Por Oscar Oszlak
INVESTIGADOR CONICET
DIRECTOR MAESTRIA EN ADMINISTRACION PUBLICA (UBA)
En nuestro país, la necesidad y la urgencia siempre han terminado justificando la adopción de decisiones basadas en criterios técnicos y políticos poco sólidos o insuficientemente analizados.
Sería interminable enumerar las múltiples medidas que el Gobierno actual, y otros en el pasado, dispusieron de manera improvisada, inconsulta o contradictoria en sus consecuencias prácticas.
La constitución del Fondo del Bicentenario es sólo una manifestación episódica de una tendencia que, lamentablemente, parece confirmar una regla. Por cierto, no se trata aquí de juzgar la razonabilidad de la decisión adoptada por el Gobierno, que probablemente haya estado bien inspirada. Ocurre que para producir los efectos buscados, una medida así debe cumplir además otras exigencias.

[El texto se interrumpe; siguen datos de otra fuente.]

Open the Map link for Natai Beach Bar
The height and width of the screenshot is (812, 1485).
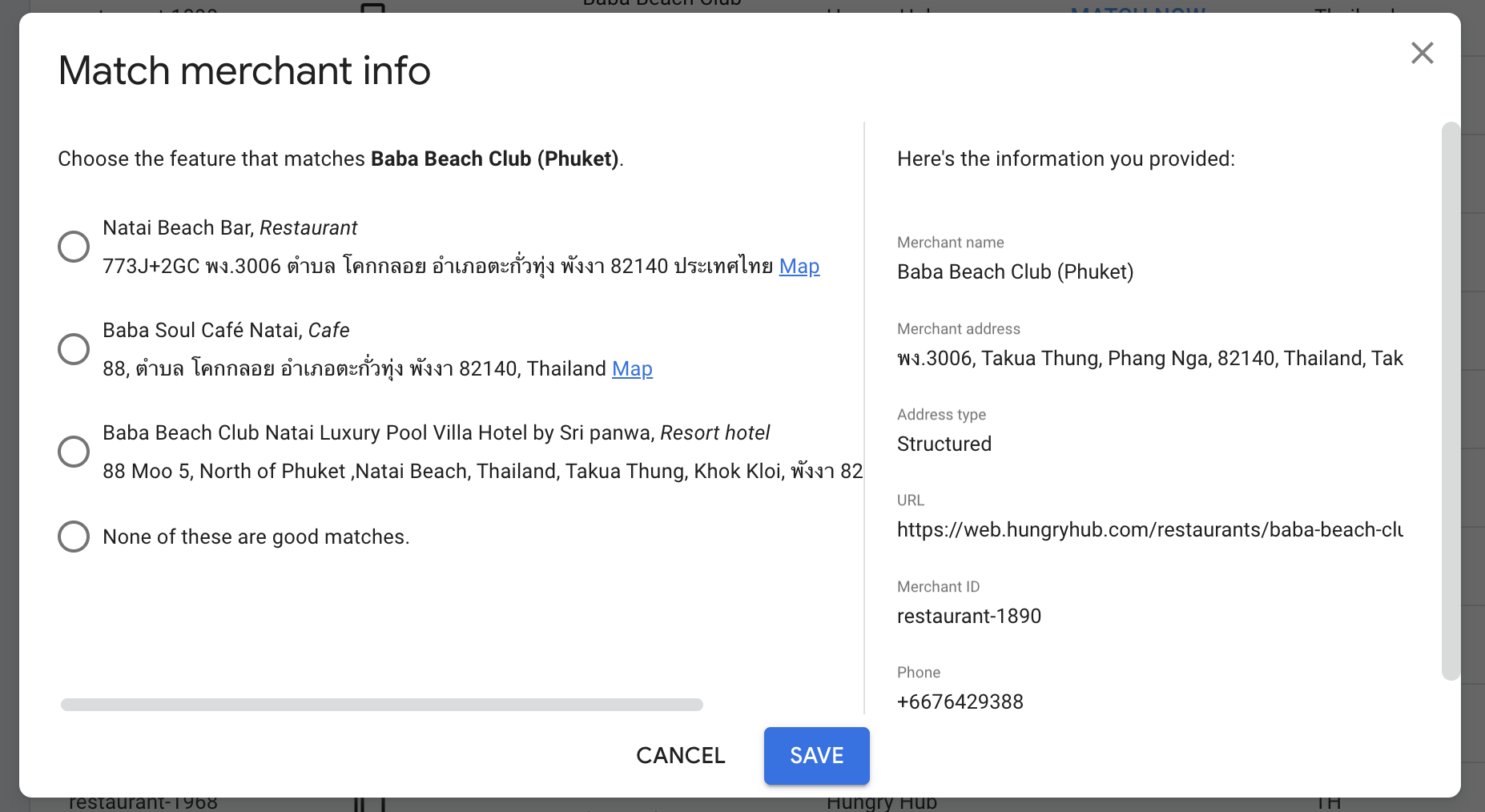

Entre ellas, no debe dar lugar a interpretaciones equívocas sobre el destino de los fondos; debe asegurar que sus voceros comuniquen de manera consistente las razones que la fundamentan; debe prever las reacciones de quienes pueden verse afectados, anticipando sus posibles comportamientos; la decisión debería ajustarse a los procedimientos jurídicos establecidos y, obviamente, encuadrarse en las reglas de juego democráticas.
Estos "simples" recaudos consumen tiempos que las urgencias no respetan; pero garantizan que la decisión adoptada produzca mejores resultados y suelen generar legitimidad política. Soslayarlas, por el contrario, es fuente de fracaso, antagonismo y pérdida de calidad democrática.
Tal vez este estilo impulsivo y desinformado responde a ciertos rasgos propios de una cultura política cuyas raíces se hunden mucho más profundamente en la experiencia histórica de la Argentina y, hasta cierto punto, de América latina.
Durante largos períodos de su vida política, nuestro país sufrió las consecuencias de la inestabilidad institucional, los abruptos cambios de rumbo, la falta de "políticas de Estado". El divisionismo permanente, las irrupciones autoritarias, el presidencialismo exacerbado, han sido propuestos como explicaciones alternativas a esa recurrente desunión y falta de consenso. Pero hay algo más. Este estilo expresa, sin duda, la deliberada supresión del futuro y del pasado como dimensiones temporales significativas de la gestión pública.
Adoptar decisiones políticas, tomar posición frente a cuestiones sociales significativas, implica no solamente accionar en el presente. También supone poner en juego la capacidad de prever el futuro y evaluar el pasado.
La gestión pública en nuestro país tiende a privilegiar la ejecución de políticas por encima de su planificación o programación detallada (el "futuro") o de su evaluación y control de gestión (el "pasado"). Se tiende a minimizar el rol del Congreso, que es precisamente la institución fundamental de construcción de ese futuro a través de la legislación, y el rol de la Justicia y los órganos de control, que son los que evalúan y juzgan los actos pasados del Ejecutivo.
Si las decisiones de un día pueden modificarse sin costos aparentes al siguiente, sólo se genera incertidumbre sobre el futuro e impunidad sobre el pasado. Así, la gestión pública se convierte en la tediosa repetición de un presente continuo, sin futuro imaginable ni pasado revisable. Aquí radica, tal vez, el déficit de capacidad institucional más elemental, pero al mismo tiempo más crítico, de la acción estatal.
Aunque consuma más tiempo, la democracia exige que el poder administrador respete frenos y contrapesos institucionales, afrontando los costos de la imprevisión y los eventuales cargos de incompetencia.
Sólo un profundo conocimiento de los problemas y sus posibles soluciones, así como la aplicación de reglas de juego claras, previsibles y estables en su implementación, pueden garantizar la convivencia civilizada de una sociedad y el desarrollo material y moral de sus miembros.